Dry Needling: I tried it

The physical therapist frowned at my arm.  "This muscle is like parachute cord. It's all knotted up!" he said.  "And your arm isn't straight."

I first felt a twinge in my right arm a few years ago.  A fire was threatening to escape the boundaries of a prescribed burn, so I industriously pulled a charged section of inch and a half hose down the line to catch it.  The burn didn't get away, but afterward my elbow and forearm hurt.

Hmm, I thought, but as someone who doesn't normally get injured, I ignored it.  This seemed to be a good strategy at the time, because the pain went away.  Sometimes I would feel it when I did biceps curls, but a couple days of rest always seemed to cure it, until one fateful day.

An enterprising hotshot created a workout machine where the exerciser pulled a heavy rope (with the option to attach weights) using several different stances and techniques.  Really feeling the burn, I thought, as I pulled enthusiastically.  And I was, but not in a good way.  Attack of the tennis elbow with a vengeance!

In the following weeks and then months, I was heard to say "Ow! ow!" while doing the following innocuous things:  lifting a backpack, opening a door, and basically anything that involved a gripping motion.  But wildfire doesn't stop for lateral epicondylitis, and I found myself hauling heavy things, using tools, and feeling intense pain for much of the season.

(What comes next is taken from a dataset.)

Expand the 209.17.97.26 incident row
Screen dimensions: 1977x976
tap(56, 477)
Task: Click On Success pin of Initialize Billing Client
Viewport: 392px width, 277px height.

Eventually I landed at the physical therapist's office.  Weeks of rest and an arm band, plus weirdly lifting weights with only one arm, hadn't really helped.  My employee raved about dry needling.  "I only had to go once and it cured my tennis elbow!" he declared.

While dry needling might sound and even look like acupuncture, it isn't the same thing.  It's not based on traditional Chinese medicine but instead is intended to stimulate muscle trigger points, areas that are knotted and contracted as a response to injury. It's supposed to help release the knot and muscle tightness or stiffness.  (It's called "dry" because nothing is injected with the needle, like a steroid).

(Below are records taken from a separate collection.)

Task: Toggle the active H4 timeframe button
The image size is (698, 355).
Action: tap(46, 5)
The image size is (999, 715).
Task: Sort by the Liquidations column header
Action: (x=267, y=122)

I eyed some large needles.  "Oh, those are the ones for backs and butts!" the therapist said cheerfully.  The ones he used for my elbow are thin and feel like getting blood drawn when they are inserted.  But when the needle hits the trigger point, it causes an involuntary twitch and hurts a lot, not gonna lie.  It's over quickly though.

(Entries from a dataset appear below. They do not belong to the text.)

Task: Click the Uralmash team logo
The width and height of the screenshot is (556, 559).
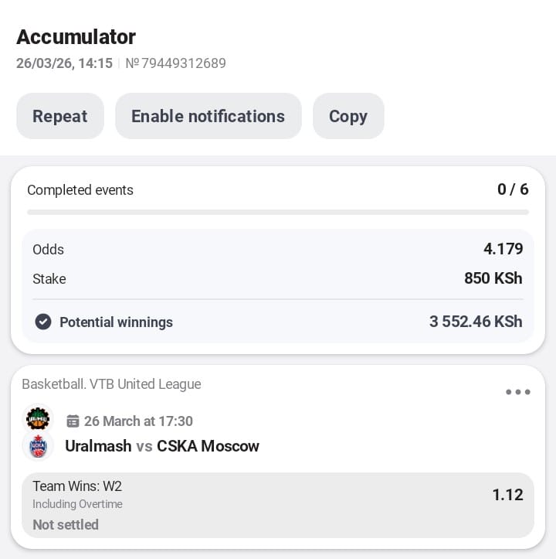Action: 37,419
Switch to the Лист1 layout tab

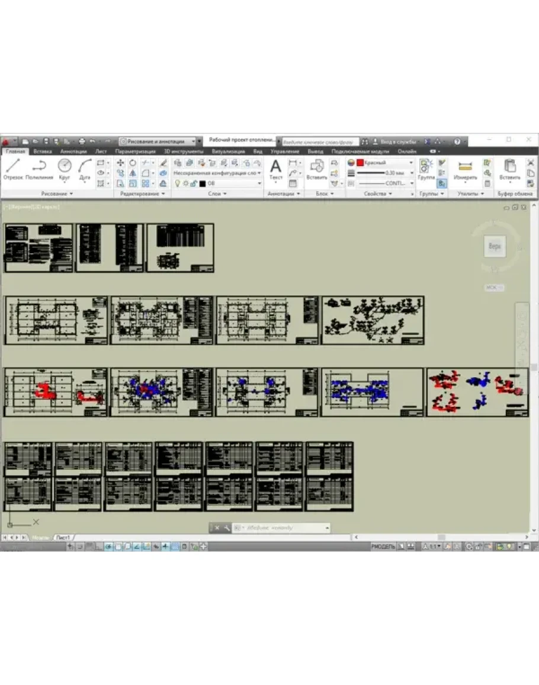63,537
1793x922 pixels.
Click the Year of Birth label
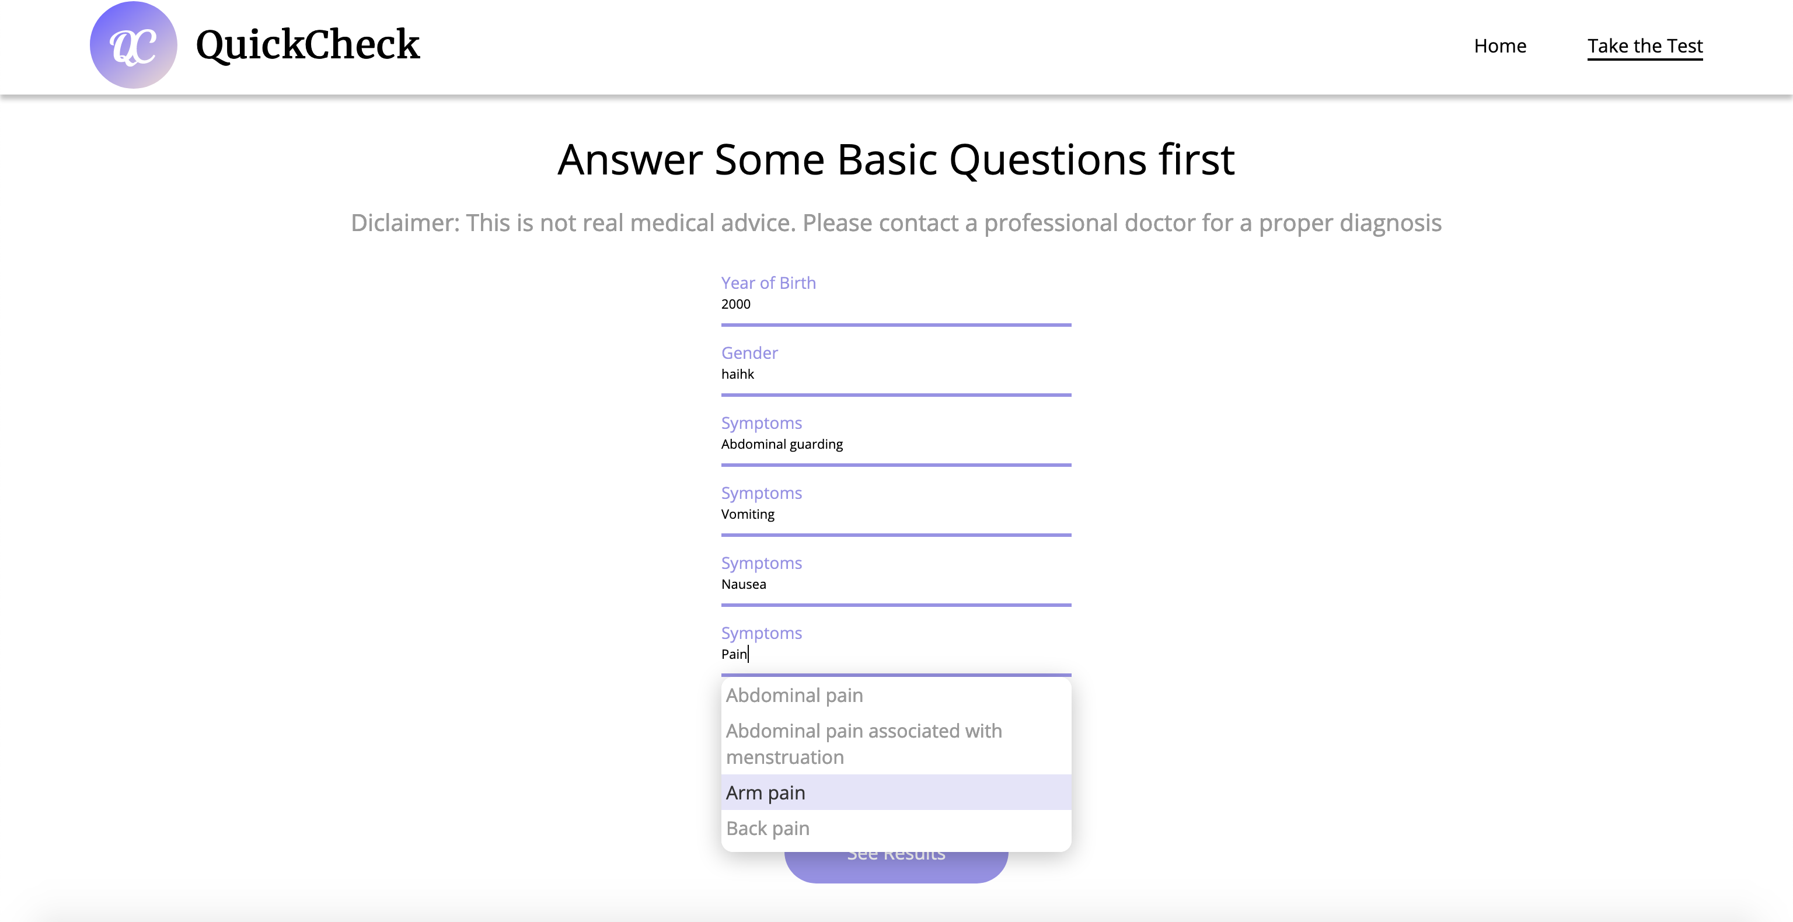[768, 283]
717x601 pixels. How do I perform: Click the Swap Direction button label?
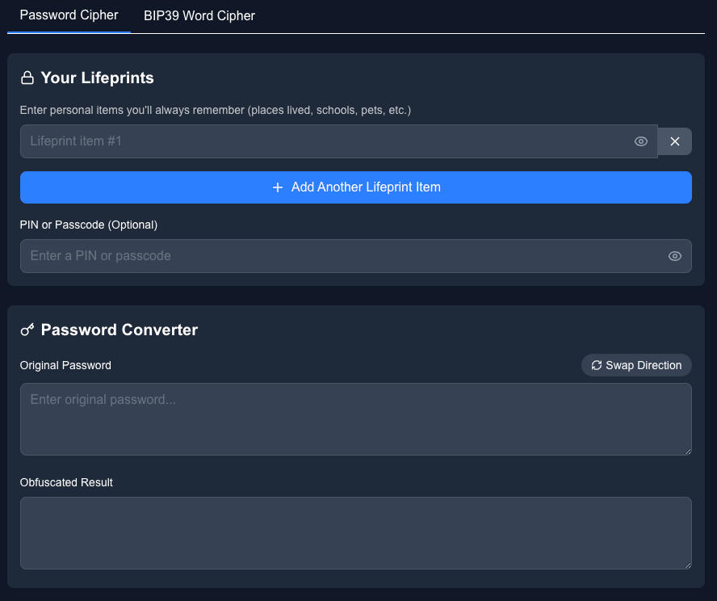click(644, 365)
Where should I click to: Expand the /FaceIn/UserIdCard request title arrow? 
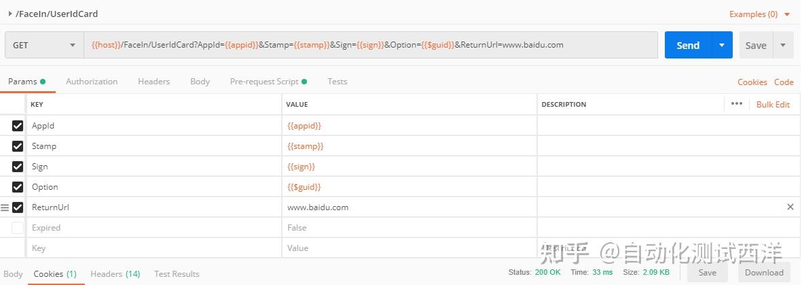coord(10,14)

Does it work? I think so. I've gone three times now, and I'm back to lifting light weights with my affected arm. The pain no longer radiates down my arm.  I can't feel the knots anymore that the therapist showed me.  But it hasn't been a miracle cure, and it's still going to be awhile to be 100% better.  I have to stretch my forearm several times a day, and I bought a contraption called a  Theraband Flexbar to exercise with (it's on Amazon, if you're in need of one).

I'll report back in a couple of weeks after my last appointment. In the meantime, has anyone reading tried dry needling? What did you think?



  1. No, but if it helps, it sounds minimally invasive. When you describe all the impacts to your elbow, it's a wonder it still bends!

    1. It feels kind of invasive, but it doesn't bleed or bruise.

  2. Would this work for a bum knee? Asking for a friend....

  3. That procedure was recommended to me a few years back when I was having muscle problems in my back. I didn’t go that route and just did tons of massage techniques and just elderly with the occasional twinges!!!

    1. That's good! I was hesitant to try something new but figured it probably couldn't make it any worse.